Orgullosos y humildes por igual penetraron en el salón del trono, mirando, boquiabiertos, la sangre y los cuerpos ensangrentados y colgados de los soldados, y, sobre todo, el cadáver medio desnudo del rey Belaur, despatarrado junto al trono.

Un hombre joven de nariz aguileña, al que no conocían, estaba sentado en el trono, y una mujer alta y esbelta, de negros y grandes ojos, estaba de pie a su lado. El joven parecía un vagabundo exhausto, a pesar de la Espada del Ciervo puesta sobre sus rodillas, pero ella tenía el porte de una reina.

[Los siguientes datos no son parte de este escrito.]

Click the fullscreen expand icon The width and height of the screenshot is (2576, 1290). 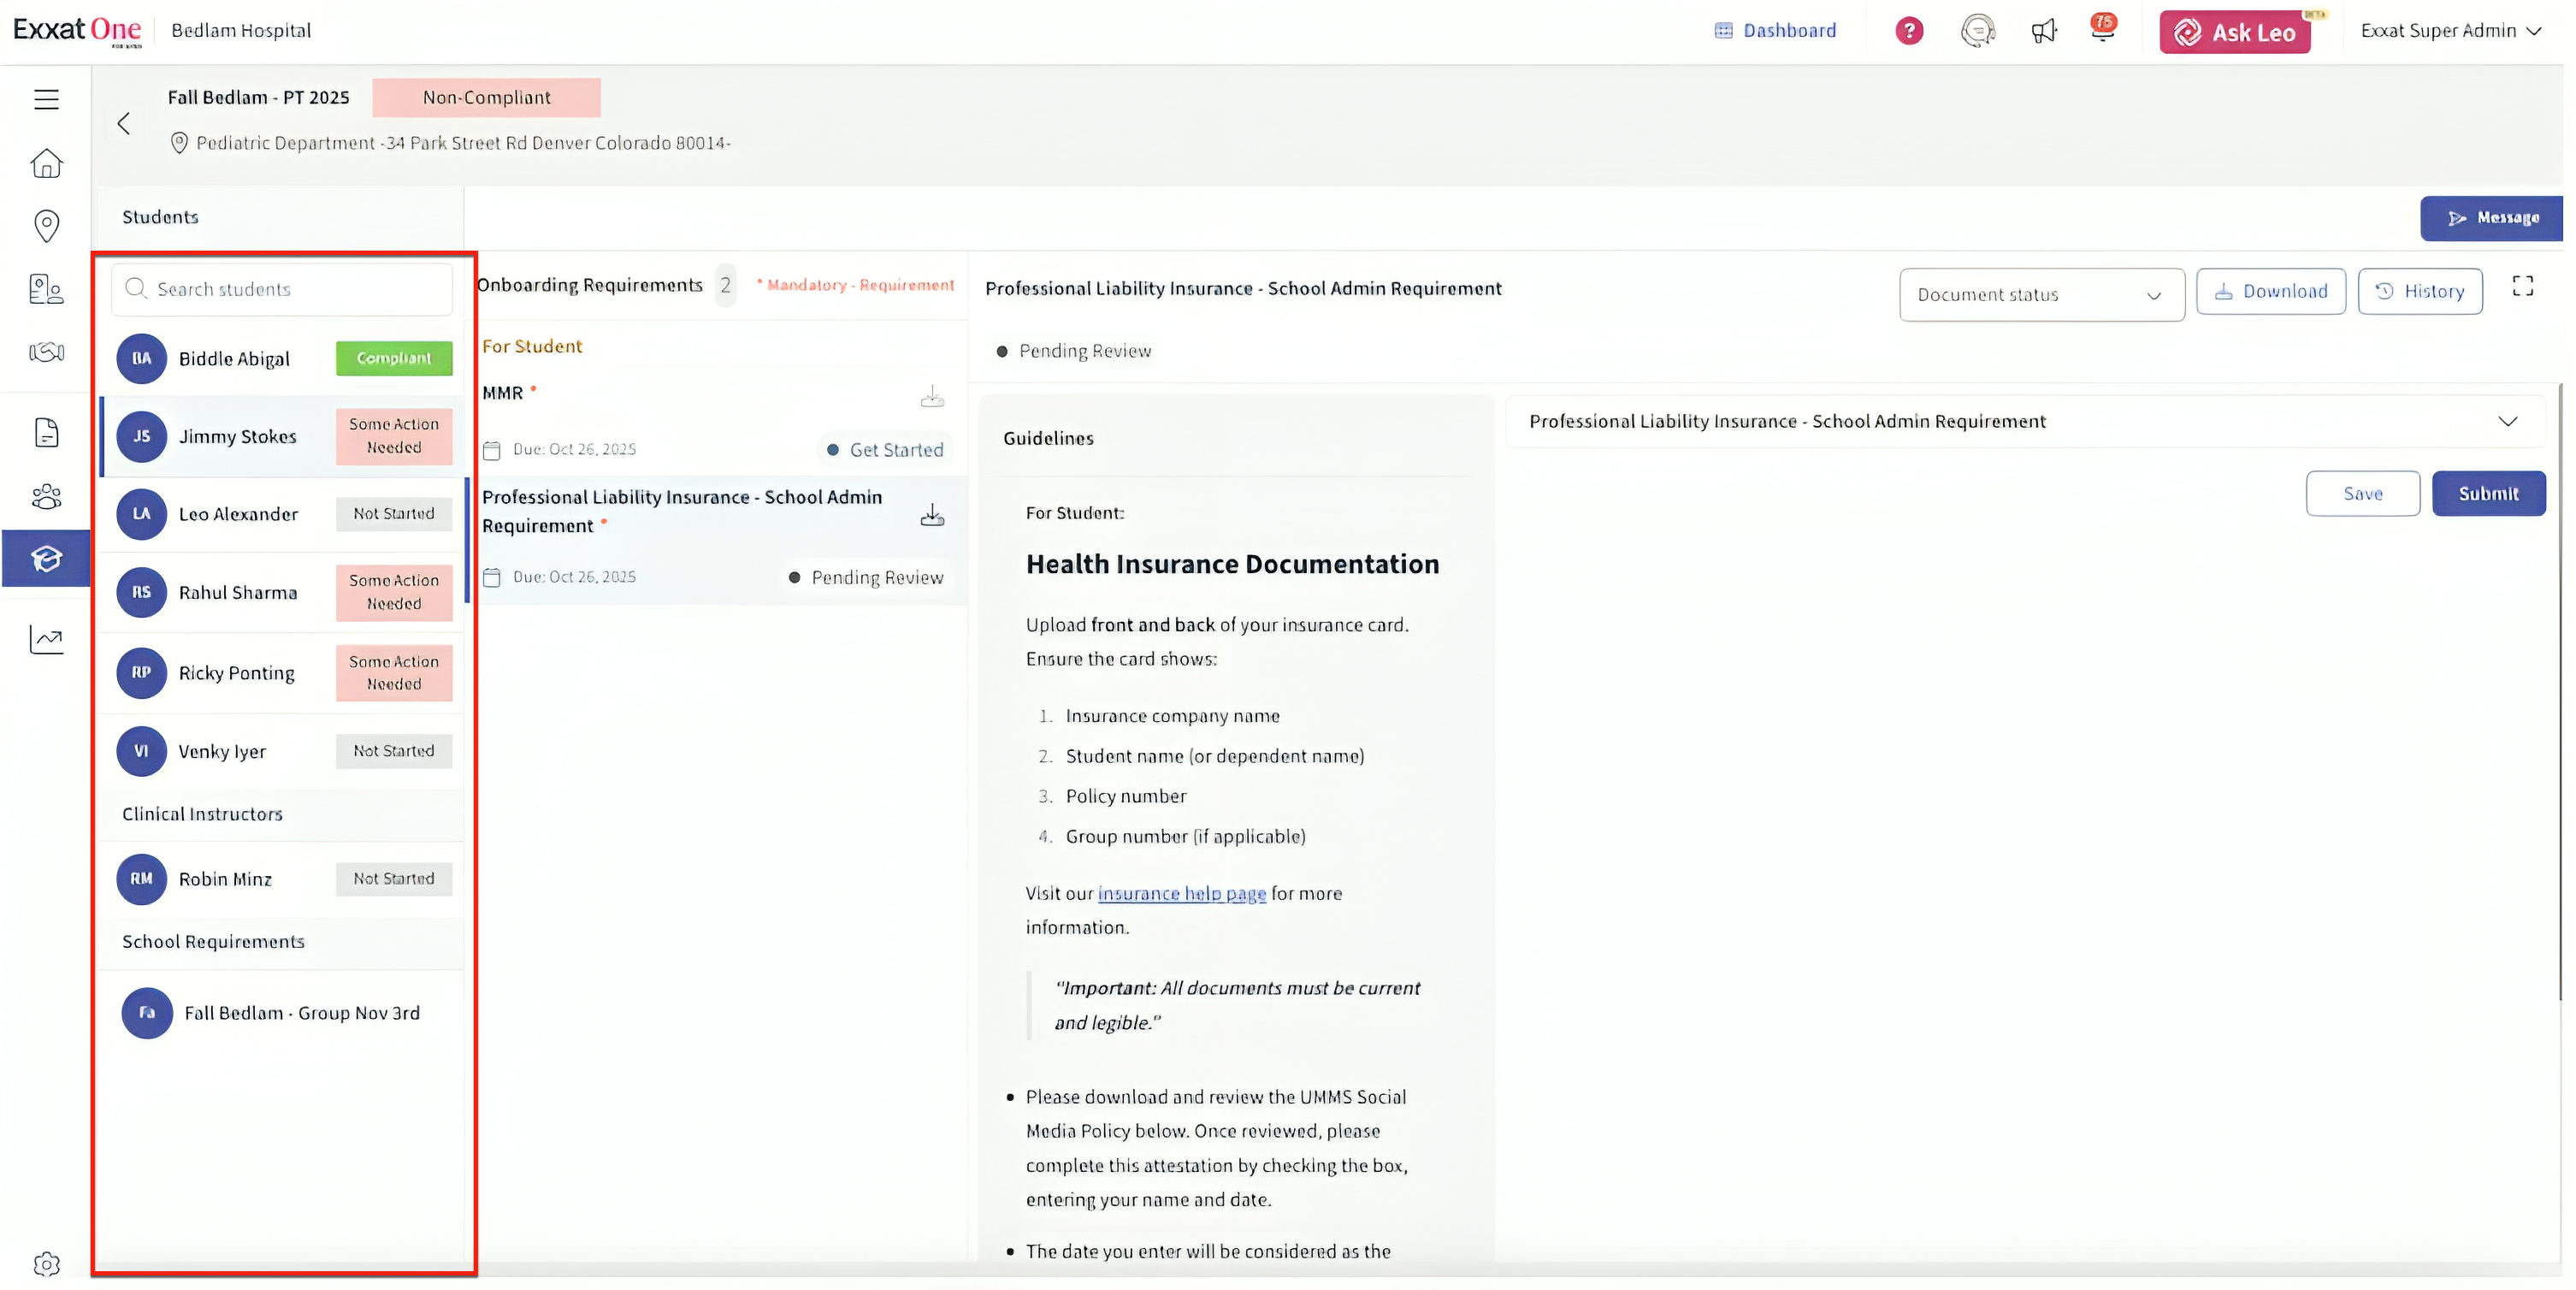point(2522,287)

Cuando la estancia estuvo tan abarrotada que los apretados cuerpos de los que se encontraban detrás de Shandathe la empujaron contra la reluciente barrera y la joven dio un breve chillido de alarma, Myrjala consideró que había llegado el momento oportuno. Se adelantó un paso y señaló al hombre de aspecto cansado que se sentaba en el trono.

—¡Gentes de Athalantar, ante vosotros está Elminster, hijo del príncipe Elthryn! Ha recuperado el trono de su padre por la fuerza de las armas. ¿Alguno de los presentes niega su derecho a sentarse en el Trono del Ciervo y gobernar el reino que era de su progenitor? —Por única respuesta hubo silencio—. ¡Hablad, o arrodillaos ante el nuevo rey!